Saturday 17 March 2018

Journey to the top of Ponte

What the hell are we doing in this crowded elevator - noses against armpits - inching our way up to the top of Ponte, Jozi's most bizarre building, on the edge of Hillbrow, its most dangerous suburb?


"Tales of brazen crack and prostitution rings operating from its car parks, four stories of trash accumulating in its open core, snakes, ghosts and frequent suicides have all added to the building's legend", writes Michael Subotzky in Ponte City, an incredible photo essay of its days of dereliction in 2008. This brutal, whackjob of a building. Dystopian hell, the perfect panopticon.

Yeah, what the hell are we doing?

Haha, sundowners, of course.

Tourist in my own town, darling. Can you believe it's now possible to go for sundowners and snacks (R280 pp) at the top of Jozi's most infamous building, courtesy of Dlala Nje, a community organisation who are promoting Ponte Love - love and kisses for the now cleaned-up refurbished Ponte City.


We're not feeling the love so much as we Uber it in to Hillbrow past the shivering nyope addicts and whippet-thin prostitutes, but once we're inside the gate and grounds of Ponte City, it feels pretty friendly. There are ten of us and we all take selfies with the tower in the background. Then Steve the guide from Dlala Nje, meets us at reception and he nannies us through the Taking the Lift part which is most surreal.

The lifts are apparently newly installed at a cost of R5 million each, which is reassuring since they're being maxed out right now. It's five pm on payday and everyone and their auntie and their fridges, TVs and mattresses are going up and down in the lifts which seem to take an unbelievable amount of cargo. It's noisy and cheerful and we tourists are a novelty, but there are frissons of unhappiness in our party about claustrophobia and just how many people a lift should actually... when suddenly one opens and Steve herds us all in, plus a few, tight like sardines, and we are pulled hellishly upwards.....


But oh my, when we get out at the 51st floor and step into Dlala Nje 5101, this is what awaits. A shebeen chic venue with simple charming decor and the most befok views of Jozi at sunset. Never mind the lovely bar which we fall upon with great glee and starting frantically drinking and chatting and taking pics and exchanging weird stories about Ponte.

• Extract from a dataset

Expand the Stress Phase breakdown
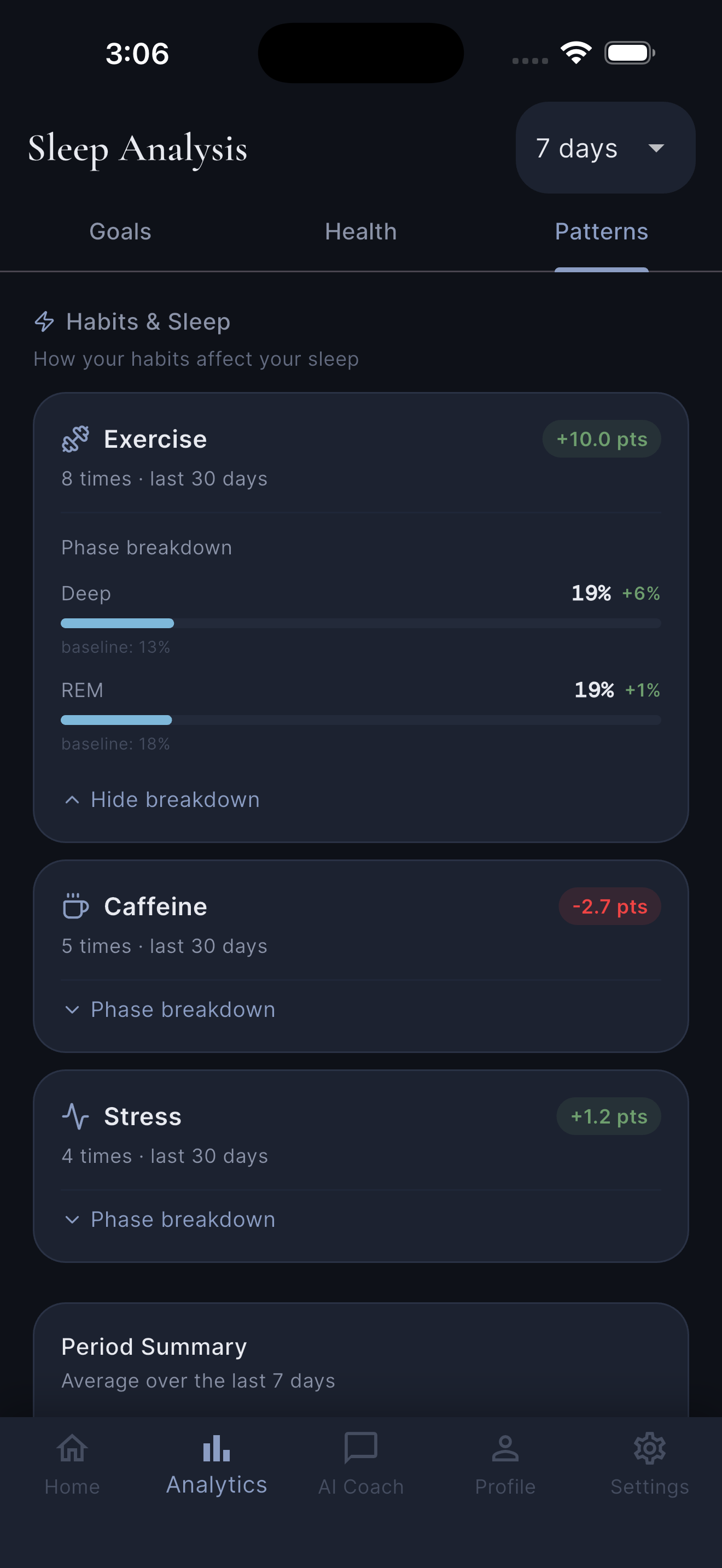[x=169, y=1219]
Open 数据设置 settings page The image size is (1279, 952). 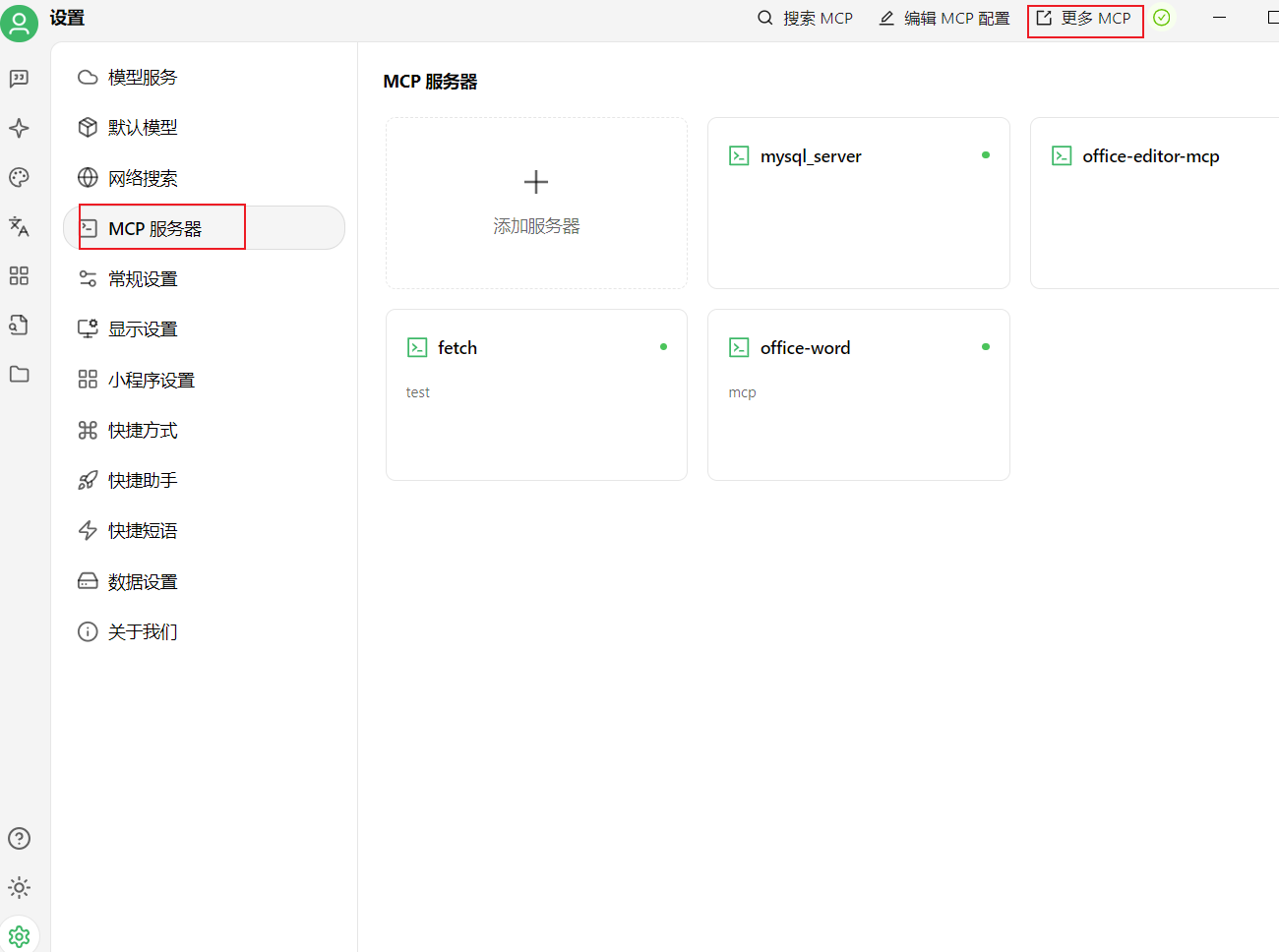pyautogui.click(x=142, y=581)

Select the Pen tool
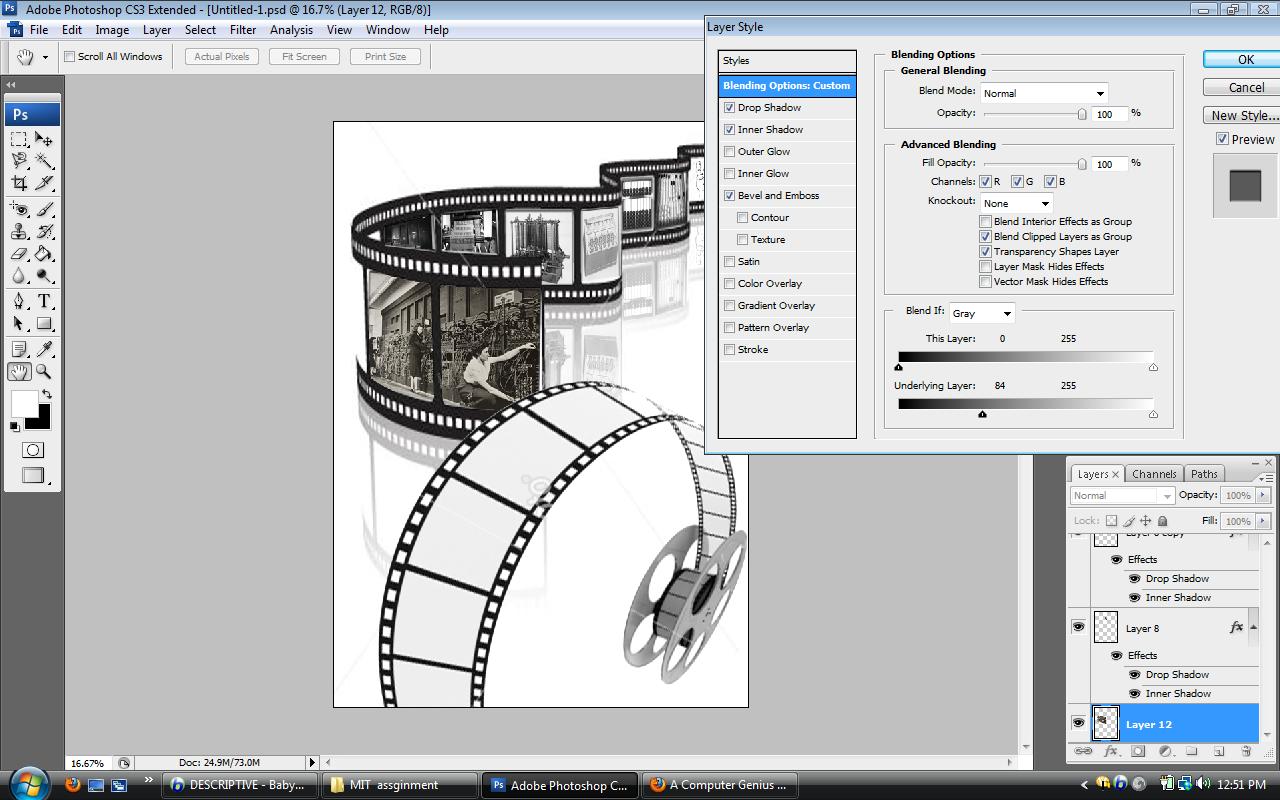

My friend Sally said she'd driven past Ponte every day for the past 25 years and couldn't believe she was actually at the top now. One of the guys in the group said he'd shagged someone who lived in Ponte when he was young. Phil confessed he'd visited when it was real dodgy. When I was a teenage delinquent I once visited a guy in Ponte and we saw a druggie throw a puppy over the edge into the pit. 


It's gritty, but it's pretty. And impossible not to get high on the views and the vibe at Dlala Nje 5101. We eat and drink and get festive. Steve give us the lowdown on Ponte - it was built in 1975 by German architects Manfred Hermer and Rodney Grosskopff, it's 173m high. In its day in the 70s it was the height of sophisticated apartment living and Hillbrow was known as Manhattan in the veld. Then when the city collapsed in the 90s it fell into despair and dereliction and became a bizarre slum filled with poor people, immigrants, gangsters and crazy fucks.


"The reality of Ponte and its many fictions", writes Subotsky, "have always integrated seamlessly into a patchwork of myths and projections that reveal as much about the psyche of the city as it does about the building itself".


When it's time, Steve takes us down again, and now, the Taking the Lift part is fine because we're all drunk and supercharged on views and stories. The final dramatic touch is a visit to the infamous pit at the bottom of Ponte, which has been completely cleaned up. We all ooh and aah about what must have been unearthed in the four-storey high trash pile - skeletons, fridges, television sets, pots and pans, beds... I think of the poor puppy.


We stagger out to our Uber trying to feel the Ponte Love and definitely feeling the weirdness of having been inside and up to the top of the city's most peculiar building.

Would I do it again?

Yes, probably, but you'd have to come with me.